Data to examine:
_ _ _ _
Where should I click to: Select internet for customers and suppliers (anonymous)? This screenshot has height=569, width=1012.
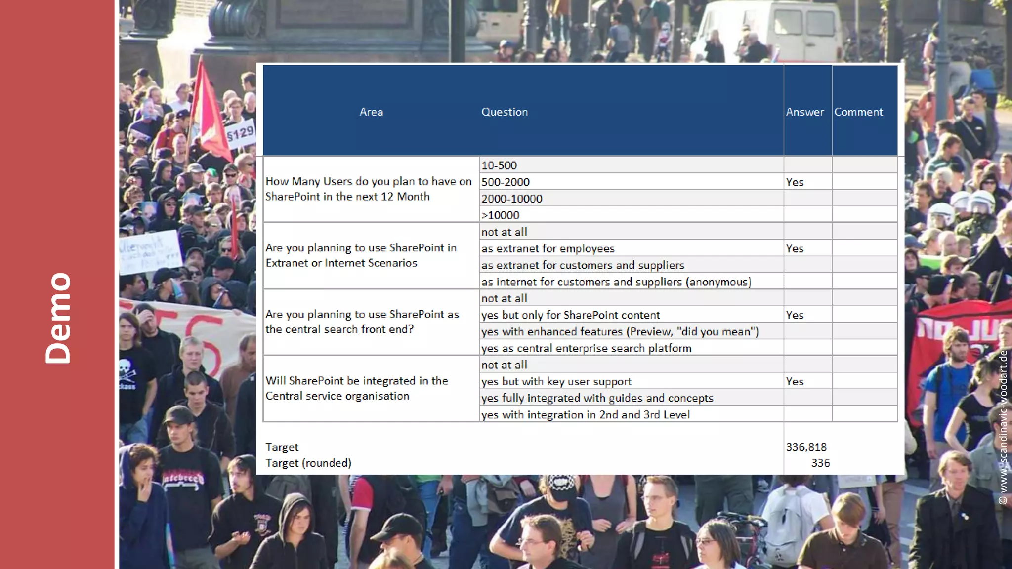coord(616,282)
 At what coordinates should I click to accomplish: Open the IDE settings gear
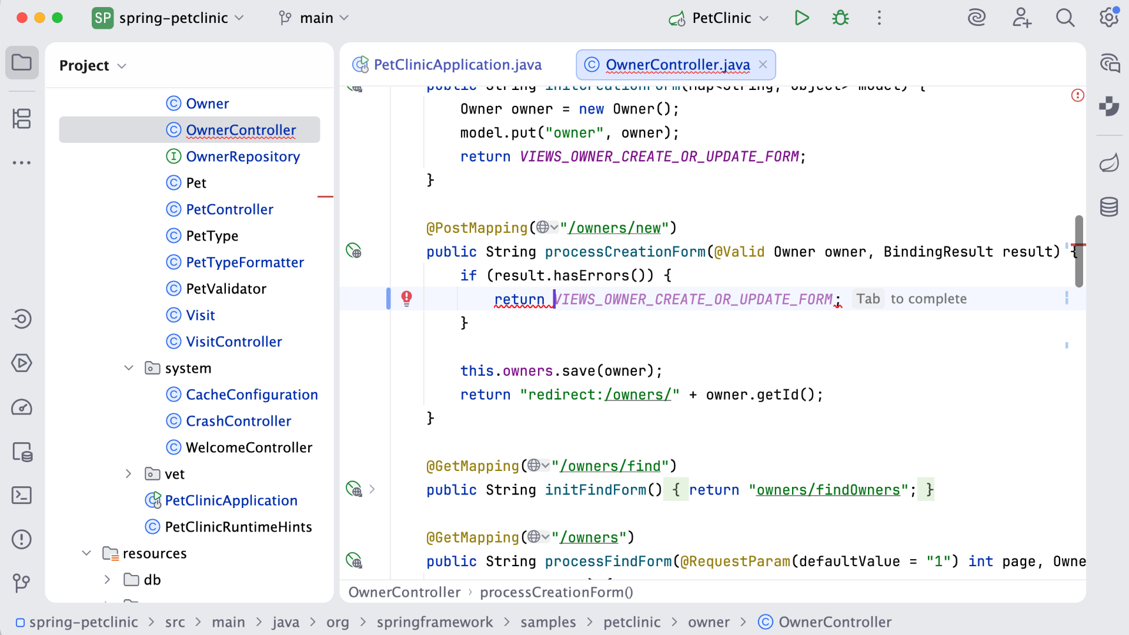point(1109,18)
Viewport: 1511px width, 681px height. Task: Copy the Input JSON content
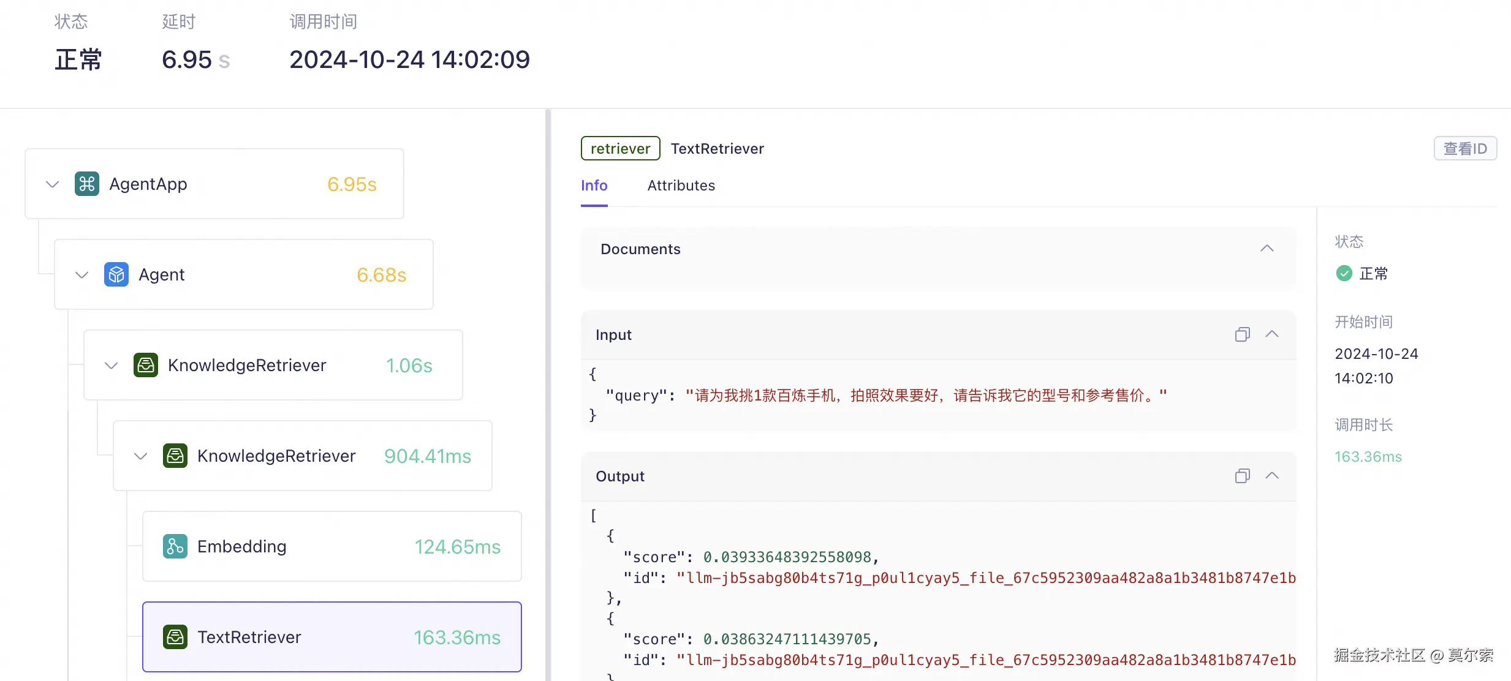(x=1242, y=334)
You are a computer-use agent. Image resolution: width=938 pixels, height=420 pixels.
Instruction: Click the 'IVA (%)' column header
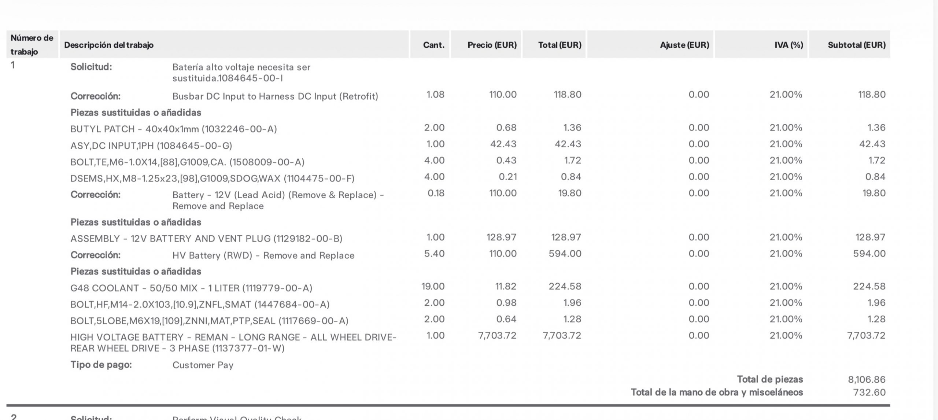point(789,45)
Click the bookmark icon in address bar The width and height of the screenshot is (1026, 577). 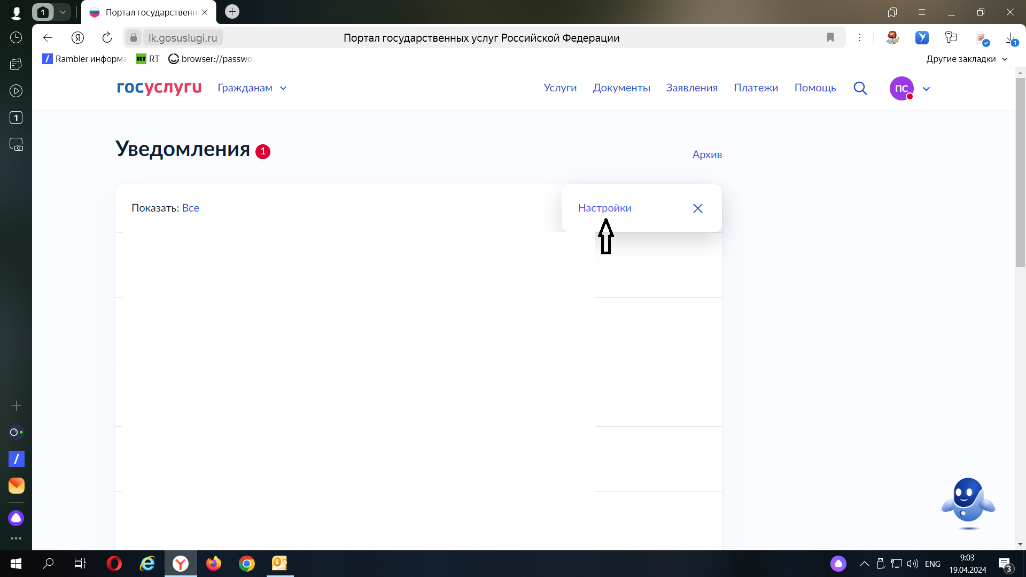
_ _ _ _
Task goal: Copy the lines starting at the line that contains "Viewport: 1511px width, 681px" and running to the final line of the entries, inclusive; omit all pictures.

Exercise answer:
Viewport: 1511px width, 681px height. Task: Copy the Input JSON content
(x=1242, y=334)
You are a computer-use agent. Image resolution: width=938 pixels, height=420 pixels.
Instruction: Click the 'IVA (%)' column header
point(789,45)
Click the bookmark icon in address bar The width and height of the screenshot is (1026, 577). 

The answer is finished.